Task instructions:
• A. Reproduce the portion of the passage on assertion-based verification between "Similar techniques can" and "the design cycle.", inclusive.
• B. In the passage on assertion-based verification, which formal technique is named as the most popular in the EDA industry?

Extract provided:
********

When implementing an ABV methodology, it is helpful to keep the amount of changes for the user as minimal as possible. Since most ABV flows begin with adding assertions to the design for use with simulation, keeping the same simulation debug and analysis tools is important to minimize the learning curve. What is really needed is complete and seamless integration of assertion debugging into the existing simulation debugging environment. Engineers are accustomed to using source browsers, waveform displays, and hierarchy browsers to help debug their simulations, and these same capabilities need to be applied to assertions as well.

Assertion debugging requires a variety of information to accurately debug. Some of the data that needs to be seen includes: what signals are involved in the assertion; the current state of the assertion; and when the assertion begins, finishes, or fails. The user also needs control over the assertion language constructs; for instance, being able to turn them on or off, starting and stopping recording of data, etc. One additional capability that can be helpful is a way to get a brief overview of all the assertions in the design. This would help engineers understand the status of every assertion, the number of times it has been evaluated so far, and how many of those times it has failed. It is important that this capability has the same GUI as the other tools and supports inter-tool communication. This allows users to drag and drop between various windows.

Assertion-based Coverage

A big part of assertion-based verification is the collection of coverage data. As assertions are evaluated in the design, they not only flag problems, but they can also track good behavior. For example, if a particular state of a machine is reached, an assertion can log that fact. Analyzing this type of data helps the user understand how well the design has been tested.

Assertion languages support two main types of statements: assert directives for error checking, and coverage directives for gathering coverage information. The coverage constructs allow a particular behavior to be logged as it occurs. Since there can be hundreds or more assertions in a design, with each being evaluated many times (based on the part of the design it is in and the number of cycles the simulation runs), there can be a lot of coverage data produced. As such, there needs to be an easy way to aggregate and analyze this data. A graphical user interface is most effective here.

In addition, most simulation users collect other types of coverage data. For example, many users deploy a code coverage tool that can return statistics about which lines of code have been exercised and which have not. The ability to combine these results with the coverage data returned from ABV can give the user a more accurate picture of their overall coverage. We refer to this combination of coverage as “comprehensive coverage,” since it gives users a more complete view of their designs.

Static ABV

The availability of standard assertion languages has allowed formal techniques to be applied to the ABV methodology. Formal tools operate on the design without using simulation. These tools analyze the design based on its structure. Most engineers are familiar with another type of formal verification, equivalency checking, the most popular formal technique used in the EDA industry. Equivalency checking compares two design representations without using simulation vectors, but rather by using mathematical proofs. The result is either a passing grade that the two designs are functionally equivalent, or pointers to sections of the logic that are not the same.

Similar techniques can be applied to assertions. The tools can prove whether or not a given assertion will hold under all possible circumstances. For example, if there was an assertion that checked to make sure that a “read” must always follow a “write” after three clock cycles, a static ABV tool would analyze the design and expose any design bug that would violate the desired sequence, generating a waveform for that error condition.

While static ABV has not yet reached the adoption levels of dynamic ABV, it has gotten a lot of attention lately. It lets engineers uncover bugs earlier in the design cycle, thereby reducing the amount of testbench development and simulation required and speeding time to market. Due to its exhaustive nature, static ABV can find corner-case bugs that might be missed by module-level simulation or even by system-level simulation later in the design cycle.

********

(Element lookup records)
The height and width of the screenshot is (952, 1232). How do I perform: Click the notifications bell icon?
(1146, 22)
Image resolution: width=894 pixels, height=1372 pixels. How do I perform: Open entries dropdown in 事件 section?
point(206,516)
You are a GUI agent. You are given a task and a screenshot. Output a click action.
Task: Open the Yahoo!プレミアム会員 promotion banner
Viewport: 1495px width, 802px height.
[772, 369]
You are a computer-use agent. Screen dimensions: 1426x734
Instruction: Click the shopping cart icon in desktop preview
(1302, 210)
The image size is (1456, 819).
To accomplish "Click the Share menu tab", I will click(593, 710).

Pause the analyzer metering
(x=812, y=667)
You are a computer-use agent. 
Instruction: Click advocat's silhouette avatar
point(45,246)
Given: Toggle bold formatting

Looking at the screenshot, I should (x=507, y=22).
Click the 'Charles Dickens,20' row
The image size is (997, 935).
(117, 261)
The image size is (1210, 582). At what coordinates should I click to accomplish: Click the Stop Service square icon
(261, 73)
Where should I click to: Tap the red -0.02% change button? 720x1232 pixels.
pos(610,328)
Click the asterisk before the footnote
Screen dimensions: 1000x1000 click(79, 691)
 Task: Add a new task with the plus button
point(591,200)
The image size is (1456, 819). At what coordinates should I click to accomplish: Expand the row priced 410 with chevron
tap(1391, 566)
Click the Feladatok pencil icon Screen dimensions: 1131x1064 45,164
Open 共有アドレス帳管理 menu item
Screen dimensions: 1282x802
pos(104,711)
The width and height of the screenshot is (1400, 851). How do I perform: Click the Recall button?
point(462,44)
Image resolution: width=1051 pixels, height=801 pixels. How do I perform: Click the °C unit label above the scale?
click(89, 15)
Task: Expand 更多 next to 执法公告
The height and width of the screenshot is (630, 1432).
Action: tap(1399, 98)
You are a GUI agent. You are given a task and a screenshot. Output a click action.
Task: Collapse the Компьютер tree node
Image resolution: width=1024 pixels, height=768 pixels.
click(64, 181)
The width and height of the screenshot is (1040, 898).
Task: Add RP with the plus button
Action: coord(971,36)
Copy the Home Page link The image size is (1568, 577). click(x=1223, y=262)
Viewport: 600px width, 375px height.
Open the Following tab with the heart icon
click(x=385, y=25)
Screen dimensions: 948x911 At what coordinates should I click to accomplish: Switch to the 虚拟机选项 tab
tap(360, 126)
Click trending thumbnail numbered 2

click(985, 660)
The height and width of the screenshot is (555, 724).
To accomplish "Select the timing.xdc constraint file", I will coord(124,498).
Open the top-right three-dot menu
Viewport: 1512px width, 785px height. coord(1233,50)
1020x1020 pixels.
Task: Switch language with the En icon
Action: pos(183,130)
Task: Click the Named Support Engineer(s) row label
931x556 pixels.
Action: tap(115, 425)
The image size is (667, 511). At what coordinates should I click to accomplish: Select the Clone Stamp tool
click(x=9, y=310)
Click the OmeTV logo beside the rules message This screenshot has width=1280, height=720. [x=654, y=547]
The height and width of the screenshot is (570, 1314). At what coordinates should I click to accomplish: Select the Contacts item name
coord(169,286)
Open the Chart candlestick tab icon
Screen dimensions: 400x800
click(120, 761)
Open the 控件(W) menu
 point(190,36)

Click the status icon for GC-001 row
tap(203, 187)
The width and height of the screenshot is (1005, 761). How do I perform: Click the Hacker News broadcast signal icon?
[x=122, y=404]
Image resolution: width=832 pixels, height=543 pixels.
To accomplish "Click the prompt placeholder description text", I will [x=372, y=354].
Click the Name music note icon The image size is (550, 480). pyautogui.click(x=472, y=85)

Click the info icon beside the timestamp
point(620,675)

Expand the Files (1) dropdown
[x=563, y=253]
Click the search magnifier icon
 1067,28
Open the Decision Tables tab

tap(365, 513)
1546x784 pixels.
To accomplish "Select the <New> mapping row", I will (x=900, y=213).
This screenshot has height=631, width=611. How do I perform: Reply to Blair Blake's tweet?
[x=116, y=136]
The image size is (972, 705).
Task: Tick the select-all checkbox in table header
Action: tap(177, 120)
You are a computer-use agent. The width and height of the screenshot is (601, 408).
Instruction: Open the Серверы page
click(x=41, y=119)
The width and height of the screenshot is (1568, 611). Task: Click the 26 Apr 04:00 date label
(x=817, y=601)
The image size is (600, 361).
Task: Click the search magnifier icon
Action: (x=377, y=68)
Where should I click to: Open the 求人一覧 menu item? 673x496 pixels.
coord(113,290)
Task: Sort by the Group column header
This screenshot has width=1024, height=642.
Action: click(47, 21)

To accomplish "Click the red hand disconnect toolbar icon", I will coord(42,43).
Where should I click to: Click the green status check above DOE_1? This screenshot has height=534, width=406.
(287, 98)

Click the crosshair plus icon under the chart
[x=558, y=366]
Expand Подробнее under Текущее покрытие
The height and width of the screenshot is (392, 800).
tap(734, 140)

********

Task-by-task solutions:
• A.
Similar techniques can be applied to assertions. The tools can prove whether or not a given assertion will hold under all possible circumstances. For example, if there was an assertion that checked to make sure that a “read” must always follow a “write” after three clock cycles, a static ABV tool would analyze the design and expose any design bug that would violate the desired sequence, generating a waveform for that error condition.

While static ABV has not yet reached the adoption levels of dynamic ABV, it has gotten a lot of attention lately. It lets engineers uncover bugs earlier in the design cycle, thereby reducing the amount of testbench development and simulation required and speeding time to market. Due to its exhaustive nature, static ABV can find corner-case bugs that might be missed by module-level simulation or even by system-level simulation later in the design cycle.

• B. Equivalency checking.